Del sur xeneixe

Entre vinilos y recuerdos: cuando la música de Serrat se convierte en memoria

Esa noche terminé de descubrir  a Serrat definitivamente, intuí que a través de los  temas antológicos que había dado ya a luz, lo convertirían en una compañía inseparable en los días por venir y así sucedió!

Las décadas siguientes confirmaron aquella intuición inicial; no dejé de sorprenderme por la calidad poética de la mayoría de sus nuevas producciones.

A la par, fue creciendo la colección particular de sus temas; versiones de sus mejores canciones en todos los  formatos, conocidos; cassettes, placas de  vinilo y CDS incluye mi discoteca.

Nació al mismo tiempo que una perdurable admiración por su talento musical, el interés  por conocer las fuentes literarias y musicales que habían nutrido  su formación cultural.
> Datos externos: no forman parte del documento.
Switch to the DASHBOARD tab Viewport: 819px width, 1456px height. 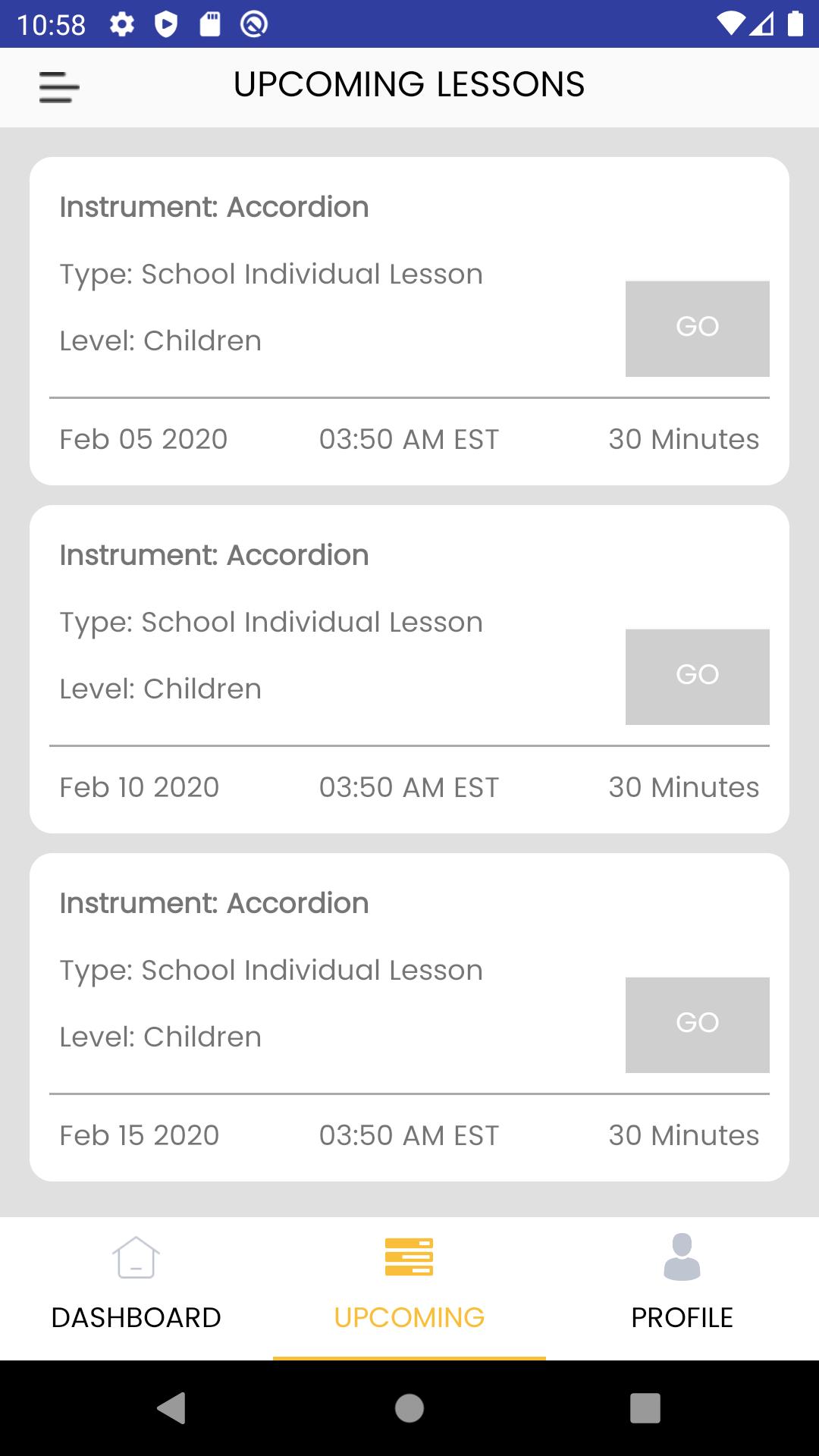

El documento más preciso que encontré a ese respecto, fue el reportaje que con fecha 5 de agosto de 1970, en calidad de periodista radial, le realizó el cantante y compositor uruguayo Alfredo Zitarrosa, ya en esa época convertido en una de las más grandes voces del  folk rural y urbano rioplatense (en mi criterio la mayor!) movido seguramente por las cualidades poéticas- musicales que descubriera en su cancionero.

Después de escuchar el  diálogo mantenido con el gran intérprete uruguayo,  surgieron en mi espíritu más motivos de asombro…!   

Serrat respondiendo a una pregunta de su colega, le expresó que  entonces tenía poco más de 20 años cuando descubrió a los grandes poetas españoles de la generación del 27, pues la infausta dictadura franquista que se extendió por casi tres décadas y media, había acallado (cuando no…asesinado) a alguno de sus miembros más relevantes; tempranamente la divina palabra del poeta se había transformada en arma temible para el dictador!

Agregó luego que fue en el año 1969 cuando  musicalizó la notable obra de Antonio Machado (excepción hecha de Retrato, cuya adaptación musical fue obra de mi connacional Alberto Cortez), placa canónica a la que vuelvo continuamente para redescubrirle nuevas sonoridades a sus giros poéticos.

Es de notar que siendo admirable la musicalización que realizó de la poesía del  sevillano, no es de menos estatura  ese homenaje  de su autoría que en forma de poema incluyó en el mismo disco a través del tema  “En Colliure” en el que dice con elocuencia y verdad ..”Profeta/ni mártir/quiso Antonio ser/y un poco de todo/lo fue sin querer”.

Las mismas consideraciones  caben formular frente a  la musicalización de la obra de Miguel Hernández realizada casi tres años más tarde,  en las que reúne las tensiones de su raíz temperamental  a la desafiante cualidad dramática que domina la poesía militante del pastor de Orihuela.

La  relación de empatía espiritual que mantuve con el arte poético y musical de Serrat desde el comienzo de su carrera, ha sido tan visceral, que puedo recordar, en  algunos de sus clásicos temas,  resonancias que llegaron a los intersticios más íntimos de mi joven familia de entonces..

Las protagonistas han sido mis dos hijas mayores, Paula Constanza y María Florencia y  en algún caso…yo mismo!

Está  excluida de estos episodios solo mi hija menor,  María Laura, que  por entonces giraba musicalmente sobre otros ejes, en particular el rock nacional

El primero de ellos sucedió en 1975, en medio de las pausas laborales que me imponía buscando evitar que se esfumaran más velozmente las  horas de  su infancia.

Solía entonces dedicarme a escuchar  con particular interés, los vinilos que contenían los homenajes a Antonio Machado y  Miguel Hernández, o en otros momentos, a memorizar las letras de temas particularmente bellos como “Cuando me vaya”, “Como un gorrión”, “En nuestra casa”  “Lucia”o “Mediterráneo”.

Para ello, me sentaba en los sillones del living o a veces, decidía hacerlo caminando y  canturreando las letras dentro del mismo ambiente.

Era el momento preciso en  que Paula,   algo mayor a 3 años, buscaba  mi compañía, y  cuando en el tocadiscos comenzaban a sonar las notas de “Como un gorrión”,  al llegar al estribillo que dice “pajarillo pardo que en las carreras de San Bernardo quedó tu nido seco y vacío quizás algún niño ya lo robó”  comenzaba a mover con gracia su cuerpecito tratando de acompañar el ritmo, movimiento que despertaba mi sonrisa de padre.